[Stored data]
------
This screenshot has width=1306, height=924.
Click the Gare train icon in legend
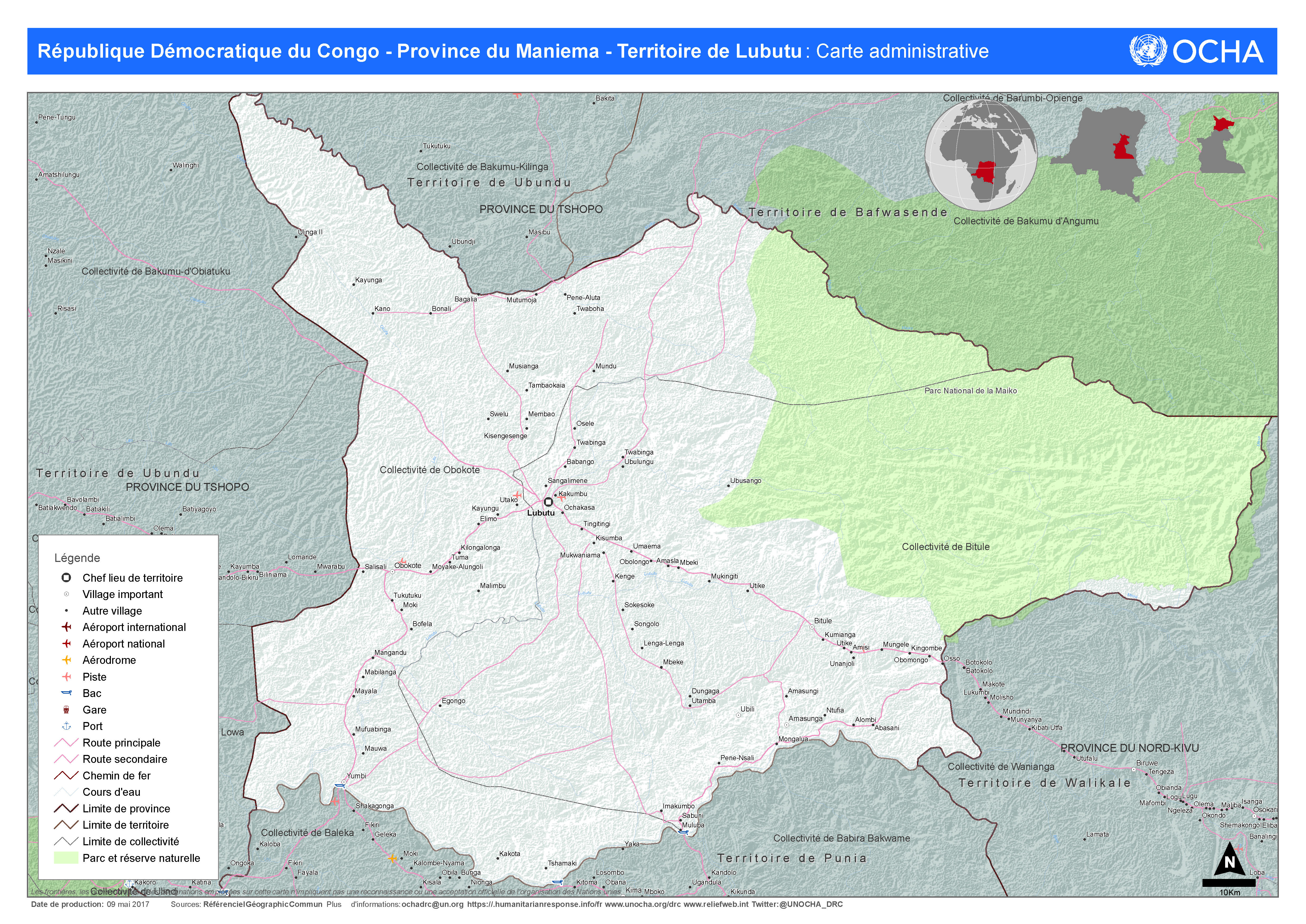(x=67, y=709)
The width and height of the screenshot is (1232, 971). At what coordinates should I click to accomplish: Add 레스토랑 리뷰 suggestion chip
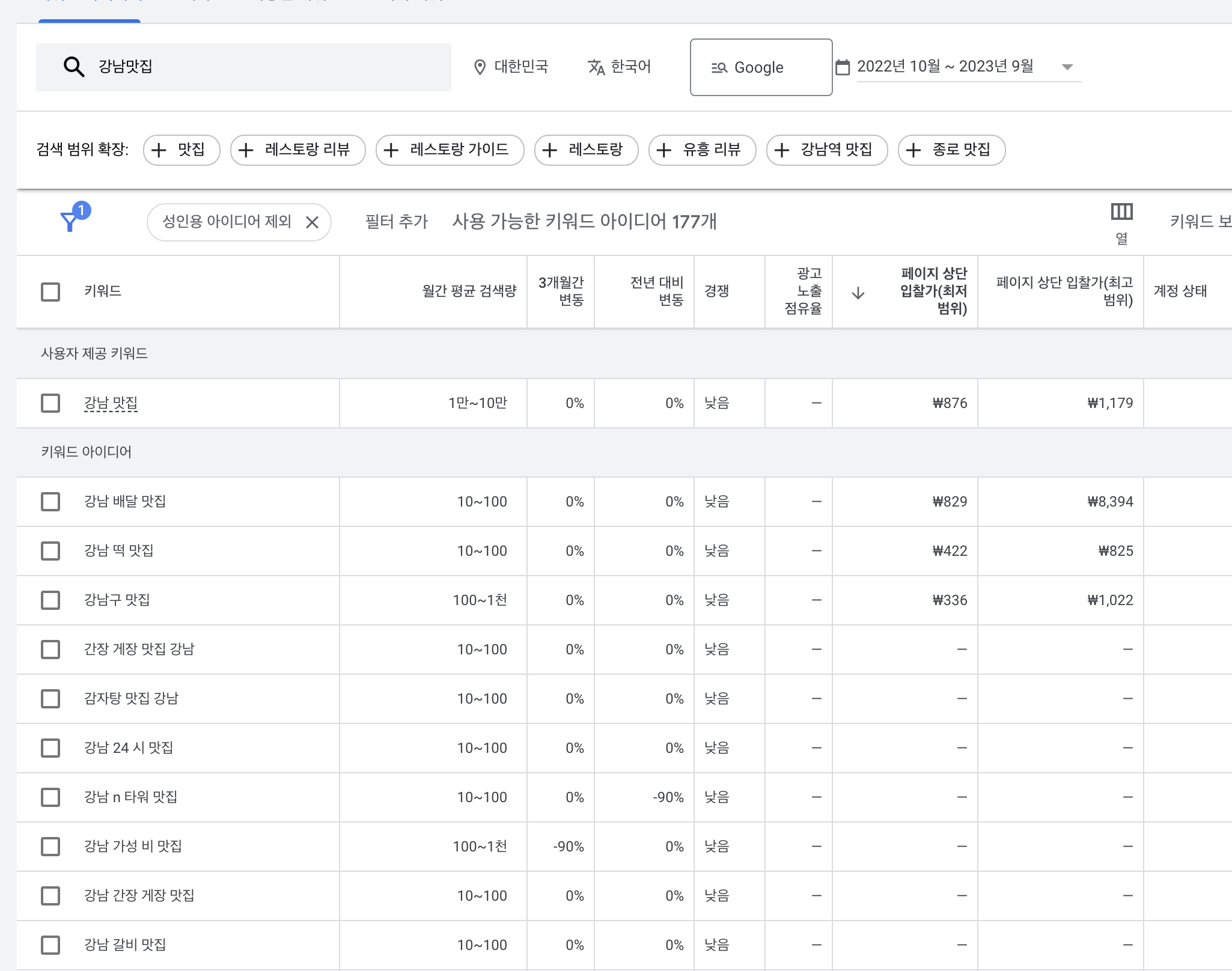297,150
------
## Work task
Give all the records again, exactly, without images.

## Solution to the problem
This screenshot has width=1306, height=924.
Click the Gare train icon in legend
(x=67, y=709)
The width and height of the screenshot is (1232, 971). At what coordinates should I click to accomplish: Add 레스토랑 리뷰 suggestion chip
297,150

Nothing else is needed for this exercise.